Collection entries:
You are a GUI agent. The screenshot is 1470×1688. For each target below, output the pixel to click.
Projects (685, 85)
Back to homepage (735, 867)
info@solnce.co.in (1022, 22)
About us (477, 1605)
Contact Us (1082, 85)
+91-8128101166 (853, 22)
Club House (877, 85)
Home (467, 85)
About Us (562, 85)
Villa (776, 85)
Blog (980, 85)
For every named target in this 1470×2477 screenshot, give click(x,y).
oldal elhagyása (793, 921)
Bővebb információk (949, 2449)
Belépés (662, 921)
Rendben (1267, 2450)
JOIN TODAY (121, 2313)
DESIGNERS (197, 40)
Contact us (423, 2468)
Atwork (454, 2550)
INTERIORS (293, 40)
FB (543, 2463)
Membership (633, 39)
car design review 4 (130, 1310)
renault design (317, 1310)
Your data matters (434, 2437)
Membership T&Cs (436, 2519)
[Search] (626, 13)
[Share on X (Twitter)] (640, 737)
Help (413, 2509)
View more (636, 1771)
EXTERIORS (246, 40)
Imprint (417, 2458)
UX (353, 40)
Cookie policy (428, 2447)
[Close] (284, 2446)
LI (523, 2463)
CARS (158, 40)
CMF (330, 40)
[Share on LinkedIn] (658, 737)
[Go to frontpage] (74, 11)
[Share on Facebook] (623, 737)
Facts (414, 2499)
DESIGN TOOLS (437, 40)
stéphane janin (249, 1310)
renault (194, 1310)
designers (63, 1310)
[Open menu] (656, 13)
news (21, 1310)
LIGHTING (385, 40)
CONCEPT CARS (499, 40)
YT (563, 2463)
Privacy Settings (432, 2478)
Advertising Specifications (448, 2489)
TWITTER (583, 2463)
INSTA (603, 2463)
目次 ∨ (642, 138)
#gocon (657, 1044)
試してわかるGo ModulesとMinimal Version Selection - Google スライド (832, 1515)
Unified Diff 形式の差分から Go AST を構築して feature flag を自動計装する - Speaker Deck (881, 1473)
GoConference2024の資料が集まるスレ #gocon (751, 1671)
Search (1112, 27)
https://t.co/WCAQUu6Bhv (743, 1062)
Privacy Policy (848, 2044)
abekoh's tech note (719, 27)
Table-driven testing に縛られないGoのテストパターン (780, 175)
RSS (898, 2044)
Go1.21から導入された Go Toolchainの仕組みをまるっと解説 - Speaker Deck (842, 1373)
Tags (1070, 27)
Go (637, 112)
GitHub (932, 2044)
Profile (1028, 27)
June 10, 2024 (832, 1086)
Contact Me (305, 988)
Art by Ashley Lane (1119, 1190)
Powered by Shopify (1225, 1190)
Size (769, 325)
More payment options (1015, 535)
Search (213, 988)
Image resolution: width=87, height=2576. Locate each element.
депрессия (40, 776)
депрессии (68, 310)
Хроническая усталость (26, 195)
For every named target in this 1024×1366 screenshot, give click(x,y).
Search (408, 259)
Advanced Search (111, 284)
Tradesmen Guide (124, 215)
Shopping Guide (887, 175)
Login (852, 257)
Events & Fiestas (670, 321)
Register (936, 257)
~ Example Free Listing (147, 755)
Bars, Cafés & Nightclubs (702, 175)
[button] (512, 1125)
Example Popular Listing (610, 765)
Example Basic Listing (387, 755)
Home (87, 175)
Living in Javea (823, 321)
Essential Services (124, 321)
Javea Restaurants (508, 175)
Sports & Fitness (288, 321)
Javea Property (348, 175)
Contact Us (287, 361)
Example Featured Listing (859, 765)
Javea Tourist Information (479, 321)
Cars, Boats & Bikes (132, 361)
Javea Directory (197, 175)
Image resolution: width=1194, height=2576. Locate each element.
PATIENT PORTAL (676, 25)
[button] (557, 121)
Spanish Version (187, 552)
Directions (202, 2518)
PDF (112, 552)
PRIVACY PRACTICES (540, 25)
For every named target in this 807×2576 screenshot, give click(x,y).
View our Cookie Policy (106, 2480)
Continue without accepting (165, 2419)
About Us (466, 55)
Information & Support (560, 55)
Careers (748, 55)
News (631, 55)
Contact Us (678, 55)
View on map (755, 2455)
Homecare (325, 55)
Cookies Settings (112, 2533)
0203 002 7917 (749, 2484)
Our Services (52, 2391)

■ Task instructions
Taking the records above, retype every line from the one with "Advanced Search (111, 284)" down to the one with "Living in Javea (823, 321)", exactly and with nothing else.

■ Answer below
Advanced Search (111, 284)
Tradesmen Guide (124, 215)
Shopping Guide (887, 175)
Login (852, 257)
Events & Fiestas (670, 321)
Register (936, 257)
~ Example Free Listing (147, 755)
Bars, Cafés & Nightclubs (702, 175)
[button] (512, 1125)
Example Popular Listing (610, 765)
Example Basic Listing (387, 755)
Home (87, 175)
Living in Javea (823, 321)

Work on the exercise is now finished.